Stored records:
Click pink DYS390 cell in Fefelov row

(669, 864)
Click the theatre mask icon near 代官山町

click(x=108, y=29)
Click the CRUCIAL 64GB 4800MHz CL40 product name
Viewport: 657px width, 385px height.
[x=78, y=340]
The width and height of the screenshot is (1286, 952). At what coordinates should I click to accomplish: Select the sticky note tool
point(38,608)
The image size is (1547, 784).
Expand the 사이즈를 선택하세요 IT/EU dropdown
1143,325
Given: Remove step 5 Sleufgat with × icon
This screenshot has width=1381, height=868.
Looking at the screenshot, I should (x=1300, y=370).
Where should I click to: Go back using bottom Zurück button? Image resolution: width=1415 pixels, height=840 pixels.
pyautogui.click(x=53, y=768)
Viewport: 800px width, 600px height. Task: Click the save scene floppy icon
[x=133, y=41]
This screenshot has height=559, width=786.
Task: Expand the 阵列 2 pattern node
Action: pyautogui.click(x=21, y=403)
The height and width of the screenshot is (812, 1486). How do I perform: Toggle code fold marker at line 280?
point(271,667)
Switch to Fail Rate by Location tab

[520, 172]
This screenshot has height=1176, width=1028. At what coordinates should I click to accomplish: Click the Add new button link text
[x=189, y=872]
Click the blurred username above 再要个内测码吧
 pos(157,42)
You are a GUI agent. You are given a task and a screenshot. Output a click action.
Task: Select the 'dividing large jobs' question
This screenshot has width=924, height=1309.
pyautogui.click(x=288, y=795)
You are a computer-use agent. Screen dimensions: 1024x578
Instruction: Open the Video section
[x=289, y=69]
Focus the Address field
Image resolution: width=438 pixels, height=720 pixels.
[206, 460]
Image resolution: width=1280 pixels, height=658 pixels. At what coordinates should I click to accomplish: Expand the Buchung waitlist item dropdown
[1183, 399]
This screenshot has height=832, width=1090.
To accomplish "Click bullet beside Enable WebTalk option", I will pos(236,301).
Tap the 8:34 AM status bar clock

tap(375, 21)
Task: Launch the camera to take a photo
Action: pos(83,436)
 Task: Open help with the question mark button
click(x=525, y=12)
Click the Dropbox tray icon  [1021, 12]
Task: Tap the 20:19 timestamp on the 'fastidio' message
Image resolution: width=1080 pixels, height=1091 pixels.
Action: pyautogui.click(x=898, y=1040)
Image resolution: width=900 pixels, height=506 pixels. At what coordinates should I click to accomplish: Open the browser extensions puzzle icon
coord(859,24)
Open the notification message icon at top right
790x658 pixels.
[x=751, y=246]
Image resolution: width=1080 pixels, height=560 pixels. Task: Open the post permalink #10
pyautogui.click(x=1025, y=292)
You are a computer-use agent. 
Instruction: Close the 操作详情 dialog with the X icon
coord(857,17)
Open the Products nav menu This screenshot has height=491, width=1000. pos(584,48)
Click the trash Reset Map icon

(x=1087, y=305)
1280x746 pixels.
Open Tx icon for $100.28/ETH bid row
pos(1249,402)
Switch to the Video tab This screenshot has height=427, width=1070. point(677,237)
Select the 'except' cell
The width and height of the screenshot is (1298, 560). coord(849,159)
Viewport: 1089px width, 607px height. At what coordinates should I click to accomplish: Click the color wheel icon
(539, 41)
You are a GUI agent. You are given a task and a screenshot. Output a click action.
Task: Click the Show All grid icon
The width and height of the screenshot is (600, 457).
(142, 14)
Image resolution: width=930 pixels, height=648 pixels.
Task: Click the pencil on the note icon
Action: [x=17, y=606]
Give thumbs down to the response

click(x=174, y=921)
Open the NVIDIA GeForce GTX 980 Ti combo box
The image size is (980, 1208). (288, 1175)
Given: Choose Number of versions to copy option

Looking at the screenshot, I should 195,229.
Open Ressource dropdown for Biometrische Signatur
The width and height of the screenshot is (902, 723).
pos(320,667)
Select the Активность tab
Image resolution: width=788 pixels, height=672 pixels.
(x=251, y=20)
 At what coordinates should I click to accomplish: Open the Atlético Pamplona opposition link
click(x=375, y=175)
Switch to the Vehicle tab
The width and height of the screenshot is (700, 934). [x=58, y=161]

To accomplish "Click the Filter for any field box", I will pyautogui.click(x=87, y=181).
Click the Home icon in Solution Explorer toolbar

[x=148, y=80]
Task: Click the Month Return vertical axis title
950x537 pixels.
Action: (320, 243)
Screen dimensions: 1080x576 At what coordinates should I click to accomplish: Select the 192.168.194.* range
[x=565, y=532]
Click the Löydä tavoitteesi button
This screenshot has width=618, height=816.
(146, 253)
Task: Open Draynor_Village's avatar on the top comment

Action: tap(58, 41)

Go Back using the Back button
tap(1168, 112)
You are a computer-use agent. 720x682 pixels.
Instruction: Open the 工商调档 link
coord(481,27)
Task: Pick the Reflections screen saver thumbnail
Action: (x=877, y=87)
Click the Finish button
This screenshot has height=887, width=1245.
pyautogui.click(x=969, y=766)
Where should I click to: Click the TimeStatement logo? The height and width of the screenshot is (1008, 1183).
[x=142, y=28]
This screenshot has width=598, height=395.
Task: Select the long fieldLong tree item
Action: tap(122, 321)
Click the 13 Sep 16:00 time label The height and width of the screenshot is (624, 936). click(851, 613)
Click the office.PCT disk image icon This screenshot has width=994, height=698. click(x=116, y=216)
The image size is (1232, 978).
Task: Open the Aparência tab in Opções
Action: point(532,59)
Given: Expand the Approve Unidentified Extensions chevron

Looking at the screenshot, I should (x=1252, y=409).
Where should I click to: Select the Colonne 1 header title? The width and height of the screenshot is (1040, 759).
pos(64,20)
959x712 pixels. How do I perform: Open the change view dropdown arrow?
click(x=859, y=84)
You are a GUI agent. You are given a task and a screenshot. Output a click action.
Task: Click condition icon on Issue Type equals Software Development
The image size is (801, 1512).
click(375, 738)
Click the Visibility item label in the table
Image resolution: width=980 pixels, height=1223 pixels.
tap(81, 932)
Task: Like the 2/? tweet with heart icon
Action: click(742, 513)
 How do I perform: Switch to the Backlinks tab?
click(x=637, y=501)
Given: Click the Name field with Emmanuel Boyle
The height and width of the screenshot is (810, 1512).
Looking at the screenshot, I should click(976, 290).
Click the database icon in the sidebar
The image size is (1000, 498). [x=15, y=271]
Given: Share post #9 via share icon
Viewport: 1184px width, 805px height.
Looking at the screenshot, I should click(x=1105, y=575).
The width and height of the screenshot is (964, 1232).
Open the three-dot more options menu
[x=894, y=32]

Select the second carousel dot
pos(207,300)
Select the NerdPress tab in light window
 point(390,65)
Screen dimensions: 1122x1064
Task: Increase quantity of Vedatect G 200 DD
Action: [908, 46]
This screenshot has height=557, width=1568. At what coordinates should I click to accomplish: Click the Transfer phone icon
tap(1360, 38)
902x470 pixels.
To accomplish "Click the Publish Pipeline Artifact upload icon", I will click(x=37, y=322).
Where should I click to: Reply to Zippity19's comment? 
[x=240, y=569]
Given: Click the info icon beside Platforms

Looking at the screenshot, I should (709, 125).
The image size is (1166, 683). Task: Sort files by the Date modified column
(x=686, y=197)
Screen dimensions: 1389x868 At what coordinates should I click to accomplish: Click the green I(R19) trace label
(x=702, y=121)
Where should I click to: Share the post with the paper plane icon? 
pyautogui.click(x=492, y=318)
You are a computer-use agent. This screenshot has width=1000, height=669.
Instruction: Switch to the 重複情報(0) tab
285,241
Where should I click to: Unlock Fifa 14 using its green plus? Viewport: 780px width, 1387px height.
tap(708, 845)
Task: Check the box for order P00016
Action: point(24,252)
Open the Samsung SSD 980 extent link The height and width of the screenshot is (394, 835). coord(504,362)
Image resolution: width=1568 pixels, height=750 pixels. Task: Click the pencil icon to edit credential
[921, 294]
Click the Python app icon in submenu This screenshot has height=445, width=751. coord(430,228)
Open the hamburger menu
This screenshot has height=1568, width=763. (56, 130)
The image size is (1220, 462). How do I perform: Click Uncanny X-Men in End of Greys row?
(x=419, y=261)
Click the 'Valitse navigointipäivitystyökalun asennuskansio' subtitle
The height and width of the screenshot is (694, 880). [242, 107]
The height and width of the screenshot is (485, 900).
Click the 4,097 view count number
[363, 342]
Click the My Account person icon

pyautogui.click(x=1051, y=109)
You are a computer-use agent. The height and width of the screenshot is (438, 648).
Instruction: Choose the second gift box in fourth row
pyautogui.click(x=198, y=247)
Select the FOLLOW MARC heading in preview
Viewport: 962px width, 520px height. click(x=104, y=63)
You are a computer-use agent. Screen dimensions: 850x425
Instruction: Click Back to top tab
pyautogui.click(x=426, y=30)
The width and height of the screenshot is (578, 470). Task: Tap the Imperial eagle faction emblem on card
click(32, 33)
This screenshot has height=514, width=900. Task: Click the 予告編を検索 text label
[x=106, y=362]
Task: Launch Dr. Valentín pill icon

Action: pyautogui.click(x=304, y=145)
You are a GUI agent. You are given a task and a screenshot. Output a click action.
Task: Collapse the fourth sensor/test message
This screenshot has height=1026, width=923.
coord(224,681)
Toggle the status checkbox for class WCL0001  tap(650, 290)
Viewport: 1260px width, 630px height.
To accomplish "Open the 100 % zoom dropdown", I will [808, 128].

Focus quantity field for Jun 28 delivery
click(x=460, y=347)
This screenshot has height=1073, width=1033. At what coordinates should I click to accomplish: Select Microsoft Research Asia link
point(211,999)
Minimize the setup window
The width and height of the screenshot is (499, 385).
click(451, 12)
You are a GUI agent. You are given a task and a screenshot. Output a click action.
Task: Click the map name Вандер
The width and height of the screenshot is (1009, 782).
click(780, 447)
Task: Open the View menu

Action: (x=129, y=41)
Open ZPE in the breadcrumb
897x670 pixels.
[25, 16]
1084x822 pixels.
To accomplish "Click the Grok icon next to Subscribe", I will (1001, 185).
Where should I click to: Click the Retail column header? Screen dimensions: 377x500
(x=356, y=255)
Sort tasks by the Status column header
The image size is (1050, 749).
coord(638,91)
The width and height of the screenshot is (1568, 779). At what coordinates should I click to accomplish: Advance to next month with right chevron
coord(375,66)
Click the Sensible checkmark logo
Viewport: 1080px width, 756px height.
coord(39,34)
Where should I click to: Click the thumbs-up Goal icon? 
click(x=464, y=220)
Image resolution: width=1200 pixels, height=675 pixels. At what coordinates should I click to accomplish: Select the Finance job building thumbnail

• ASSIGNED TASK: Search the data for the string "computer" and copy every line where it appears.

• REPLY:
You are a computer-use agent. Screen dimensions: 1024x578
You are a computer-use agent. 
You are a computer-use agent. 720x682 pixels.
You are a computer-use agent. This screenshot has width=1000, height=669.
You are a computer-use agent. The height and width of the screenshot is (438, 648).
You are a computer-use agent. Screen dimensions: 850x425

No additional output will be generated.